In high school, we learn that capital is made of goods and services. Those two commodities are the sources of all value. Land, gold, cars, and clothing are goods. Farm labor, grass cutting, house work and industrial work are services. In the free market, goods are worth what people will pay for them. Labor is worth what a boss will pay for it.
What do union bosses always (and I mean ALWAYS) ask for? "A living wage," is what they want, right? If I've heard it once, I've heard it a thousand times: wages must increase to match rates of inflation and costs of living. Is labor a service? Of course! Labor is a unit of capital that is worth what a boss is willing to pay for it. What should wages for labor have to do with the cost of living? In the free market, nothing. Toyota pays market wage, and manages to fill its employment rolls with workers.

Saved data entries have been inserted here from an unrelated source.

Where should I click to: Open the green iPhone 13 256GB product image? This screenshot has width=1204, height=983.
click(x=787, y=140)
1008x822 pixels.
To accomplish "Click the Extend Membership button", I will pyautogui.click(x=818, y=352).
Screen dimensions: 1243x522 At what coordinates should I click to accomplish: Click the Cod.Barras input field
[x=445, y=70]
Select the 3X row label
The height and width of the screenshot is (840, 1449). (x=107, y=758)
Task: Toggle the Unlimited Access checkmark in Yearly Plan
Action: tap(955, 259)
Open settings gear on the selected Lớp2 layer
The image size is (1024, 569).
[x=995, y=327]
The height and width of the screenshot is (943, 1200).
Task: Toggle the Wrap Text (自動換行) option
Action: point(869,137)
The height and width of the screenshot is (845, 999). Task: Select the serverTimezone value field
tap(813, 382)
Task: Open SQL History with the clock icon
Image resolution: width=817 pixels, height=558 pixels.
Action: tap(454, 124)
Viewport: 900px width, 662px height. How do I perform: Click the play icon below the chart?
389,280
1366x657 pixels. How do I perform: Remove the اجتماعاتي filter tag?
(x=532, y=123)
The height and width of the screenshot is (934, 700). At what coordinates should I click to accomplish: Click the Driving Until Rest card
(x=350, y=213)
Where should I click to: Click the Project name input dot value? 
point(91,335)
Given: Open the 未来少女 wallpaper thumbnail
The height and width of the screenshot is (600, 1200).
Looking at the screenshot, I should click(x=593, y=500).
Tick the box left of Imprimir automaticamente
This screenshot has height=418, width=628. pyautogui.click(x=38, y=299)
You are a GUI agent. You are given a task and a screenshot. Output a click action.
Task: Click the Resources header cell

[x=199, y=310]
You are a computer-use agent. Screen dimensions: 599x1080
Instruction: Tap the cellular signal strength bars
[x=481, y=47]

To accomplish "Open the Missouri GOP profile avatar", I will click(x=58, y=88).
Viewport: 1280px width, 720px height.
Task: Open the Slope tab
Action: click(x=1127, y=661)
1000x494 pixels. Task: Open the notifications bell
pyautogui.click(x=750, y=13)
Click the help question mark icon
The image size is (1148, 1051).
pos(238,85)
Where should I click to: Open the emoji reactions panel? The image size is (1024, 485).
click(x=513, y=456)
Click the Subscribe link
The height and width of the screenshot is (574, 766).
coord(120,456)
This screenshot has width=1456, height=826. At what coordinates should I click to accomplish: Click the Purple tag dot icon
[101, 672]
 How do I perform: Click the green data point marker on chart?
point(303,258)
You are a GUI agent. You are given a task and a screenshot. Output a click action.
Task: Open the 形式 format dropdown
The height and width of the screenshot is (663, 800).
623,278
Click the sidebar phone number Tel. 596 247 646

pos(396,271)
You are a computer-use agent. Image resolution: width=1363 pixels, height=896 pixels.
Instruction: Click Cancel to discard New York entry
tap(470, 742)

Because Toyota pays market wage, they have no worries about a minimum wage hike, whereas Chrysler will be hamstrung with huge increases in the costs of production due to wages getting raised artificially. The economic lesson in all of this is clear: market labor is beating union labor in competition. The days of industrial labor unions are numbered, as their decline continues.
To be fair, Chrysler has multiple problems aside from labor costs. They need to produce more desirable cars and might consider cutting some salaries, but those are decisions for the company to make internally. By raising the minimum wage, the government raises the price of labor artificially, which will only hurt the ability of American workers to compete in a global market.

1 Comments:

Blogger Andrew said...

Preach it, brother: there's no reason the teenager behind the fast food counter at his summer job needs "a living wage."

Raising the minimum wage isn't some magic way of creating economic value from nothing.